Entre janeiro de 2015 e setembro de 2016, mais de 77 mil venezuelanos entraram no Brasil pela cidade fronteiriça de Pacaraima, no norte de Roraima, segundo o Ministério da Justiça. No mesmo período, saíram pouco mais de 67 mil, ou seja, cerca de 10 mil permaneceram.

Nesse fluxo, vários indígenas também cruzaram a fronteira e vivem hoje de forma provisória nas ruas de Pacaraima e Boa Vista, em condições precárias de higiene e saúde. Há também muitos venezuelanos trabalhando em semáforos da capital.

Em 2016, o número de solicitações de refúgio de venezuelanos mais do que dobrou, chegando a 1.805. A quantidade é maior do que a soma de todos os pedidos de venezuelanos dos últimos cinco anos.

"Jogados na fronteira"

O prefeito de Pacaraima, Altemir Campos (PEM), também critica a política de deportações. A cidade brasileira, na fronteira com a Venezuela, tem uma relação histórica e intensa com os vizinhos.

Segundo o prefeito, as pessoas "foram jogadas na fronteira" e as autoridades venezuelanas chegaram a reclamar com ele da atitude. "O prefeito de lá ficou chocado e me disse: 'e se eu pegar os 50 mil brasileiros que estão irregulares aqui e jogar na bandeira? Vocês vieram trazer 250, e se a gente levar 50 mil?'", afirmou.

O professor Gustavo da Frota Simões, de Relações Internacionais da Universidade Federal de Roraima, também considera as deportações negativas. Ele afirma que essa tem sido a principal face do poder públicoem relação ao fluxo migratório de venezuelanos no estado. Segundo ele, a atuação do governo federal na questão "tem sido muito restrita".

A Irmã Telma Lage, advogada e coordenadora do Centro de Migrações e Direitos Humanos da Diocese de Roraima, concorda. "A única política do Estado é a deportação.

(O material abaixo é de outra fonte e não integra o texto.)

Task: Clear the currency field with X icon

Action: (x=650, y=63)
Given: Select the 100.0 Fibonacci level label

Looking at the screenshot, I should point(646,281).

E ela é principalmente voltada contra os indígenas", diz ela.

O Ministério da Justiça  disse, por meio de nota, que enviou uma missão para averiguar a situação migratória em outubro e "iniciou tratativas com o Governo do Estado de Roraima para chegar, conjuntamente, a uma solução duradoura nos municípios mais afetados pelo movimento migratório".

Abrigo

Apesar do envio da missão e da presença de centenas de indígenas venezuelanos nas ruas de Roraima, não há um interesse do governo federal em criar um abrigo para acolher os imigrantes. O Ministério da Justiça admite que "não há essa expectativa".

O mesmo vale para o governo estadual, que abriu, no final de novembro, um centro móvel de referência ao imigrante, com atendimento médico e alimentação, mas que não pretende estabelecer um local de acolhida, porque não "há condições financeiras".

"O abrigo não é a opção correta, porque estimularia a vinda de mais pessoas. Se nós criarmos um abrigo e não fizermos uma medida de contenção da vinda de venezuelanos, a gente vai sobrecarregar o abrigo", disse Amaral.

O prefeito de Pacaraima segue o mesmo raciocínio. "Eu não sei se um abrigo seria grande resultado, porque quanto mais você faz, mais aumenta [o número de pessoas]", disse Campos.

A irmã Telma Lage critica esse argumento e defende que o poder público está mais preocupado em impedir a chegada dos imigrantes do que encontrar uma solução. "Infelizmente tem essa mentalidade. As pessoas acham que qualquer ajuda vai aumentar esse fluxo".